広島との日本シリーズを制し、2年連続の日本一に輝いたソフトバンク。だが、歓喜の翌日に衝撃の発表が待っていた。
日米通算860試合登板のリリーバー五十嵐亮太、沢村賞投手の攝津(せっつ)正をはじめ、寺原隼人、吉村裕基(ゆうき)ら功労者のベテランを含む8選手に戦力外を通告したのだ。そのうち五十嵐と寺原、城所龍磨(きどころ・りゅうま)は日本シリーズの登録メンバーで、ビールかけにも参加していた。
スポーツ紙デスクがその背景を解説する。
「一部では『10億円以上のコストカット』という報道もありましたが、今や日本一の金持ち球団であるソフトバンクにコストカットの必要はありません。ただ、外国人7選手が全員残留で、ドラフトでも新人7選手を支配下選手として指名した以上、どうしても登録枠を空ける必要があった。『苦渋の決断』と言う球団幹部のコメントは本音でしょう」
ところで、実は同じ11月4日、もうひとつ注目すべき発表があった。達川光男ヘッドコーチ、水上善雄内野守備走塁コーチの退団だ。

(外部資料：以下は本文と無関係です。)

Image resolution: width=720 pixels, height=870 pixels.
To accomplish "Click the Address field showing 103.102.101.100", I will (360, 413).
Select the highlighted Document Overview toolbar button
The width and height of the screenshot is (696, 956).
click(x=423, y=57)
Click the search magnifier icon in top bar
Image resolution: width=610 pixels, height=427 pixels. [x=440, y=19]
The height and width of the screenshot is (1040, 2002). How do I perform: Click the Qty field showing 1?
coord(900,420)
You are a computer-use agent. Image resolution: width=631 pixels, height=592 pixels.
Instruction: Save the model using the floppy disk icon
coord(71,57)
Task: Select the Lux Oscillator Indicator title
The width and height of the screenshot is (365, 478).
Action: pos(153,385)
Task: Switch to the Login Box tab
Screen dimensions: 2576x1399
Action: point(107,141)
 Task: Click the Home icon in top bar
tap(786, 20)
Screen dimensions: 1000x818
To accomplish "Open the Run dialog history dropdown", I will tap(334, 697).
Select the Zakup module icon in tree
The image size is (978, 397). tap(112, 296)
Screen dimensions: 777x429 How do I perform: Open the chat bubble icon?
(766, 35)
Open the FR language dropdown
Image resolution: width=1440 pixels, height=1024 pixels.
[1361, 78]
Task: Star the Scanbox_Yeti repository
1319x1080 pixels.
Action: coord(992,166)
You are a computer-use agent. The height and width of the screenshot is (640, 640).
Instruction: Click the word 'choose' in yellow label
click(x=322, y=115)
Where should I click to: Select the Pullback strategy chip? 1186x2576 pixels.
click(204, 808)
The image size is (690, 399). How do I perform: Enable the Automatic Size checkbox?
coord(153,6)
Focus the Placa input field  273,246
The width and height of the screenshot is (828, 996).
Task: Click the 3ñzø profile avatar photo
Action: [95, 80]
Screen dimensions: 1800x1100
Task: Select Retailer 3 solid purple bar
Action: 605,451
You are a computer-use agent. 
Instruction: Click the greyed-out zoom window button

特に、達川ヘッドは工藤公康監督の現役時代、ダイエー(現ソフトバンク)でバッテリーコーチを務めた間柄で、わずか2年前に工藤監督が自ら招聘(しょうへい)した人物。それが日本一の直後に退団とは、いったい何があったのか?
地元テレビ局関係者が言う。
「達川氏は『任期満了に伴う円満解決じゃ』とコメントしましたが、その言葉を信じる者は誰もいません。昨季から工藤監督とはほとんど会話もなく、達川氏は1年で辞める気だった。それを球団からなだめられ、今季まで続けただけだったんです。
例えばシーズン中に1、2軍の選手を入れ替える際、本来は監督とヘッドを含めた担当コーチが相談して決めます。ところが、工藤体制では監督がすべてを決める。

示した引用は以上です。